*Stated problem:*
Count the lines in the material below that contain the word "Open" and reply with only that number.
..............................
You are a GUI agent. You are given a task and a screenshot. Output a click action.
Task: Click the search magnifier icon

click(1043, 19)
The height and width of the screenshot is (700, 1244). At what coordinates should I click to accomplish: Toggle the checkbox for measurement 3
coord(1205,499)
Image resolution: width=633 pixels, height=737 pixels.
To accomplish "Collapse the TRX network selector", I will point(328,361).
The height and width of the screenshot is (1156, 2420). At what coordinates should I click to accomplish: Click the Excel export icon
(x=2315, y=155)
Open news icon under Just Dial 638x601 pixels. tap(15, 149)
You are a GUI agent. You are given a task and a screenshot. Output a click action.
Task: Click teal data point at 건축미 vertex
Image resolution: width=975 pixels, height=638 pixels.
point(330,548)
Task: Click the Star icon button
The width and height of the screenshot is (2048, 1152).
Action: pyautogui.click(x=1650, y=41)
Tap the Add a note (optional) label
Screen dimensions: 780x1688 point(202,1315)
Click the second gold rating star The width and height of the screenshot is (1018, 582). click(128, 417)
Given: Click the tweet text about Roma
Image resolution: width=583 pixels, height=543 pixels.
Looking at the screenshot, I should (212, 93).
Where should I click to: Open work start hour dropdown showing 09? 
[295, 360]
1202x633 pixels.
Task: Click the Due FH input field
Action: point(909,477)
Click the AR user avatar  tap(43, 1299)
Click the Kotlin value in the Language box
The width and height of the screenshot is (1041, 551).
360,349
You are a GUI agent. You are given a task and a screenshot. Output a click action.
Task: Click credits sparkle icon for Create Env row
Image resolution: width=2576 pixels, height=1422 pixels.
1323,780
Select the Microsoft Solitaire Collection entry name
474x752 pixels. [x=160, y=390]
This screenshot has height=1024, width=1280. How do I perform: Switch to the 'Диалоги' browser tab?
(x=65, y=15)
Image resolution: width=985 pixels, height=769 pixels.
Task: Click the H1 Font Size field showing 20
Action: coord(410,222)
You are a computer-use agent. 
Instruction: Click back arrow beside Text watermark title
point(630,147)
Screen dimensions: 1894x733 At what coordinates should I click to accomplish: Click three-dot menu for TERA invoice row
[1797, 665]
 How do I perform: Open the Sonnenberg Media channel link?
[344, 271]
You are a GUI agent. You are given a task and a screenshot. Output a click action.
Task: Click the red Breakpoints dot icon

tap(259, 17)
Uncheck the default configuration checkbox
..............................
*Completed task:*
3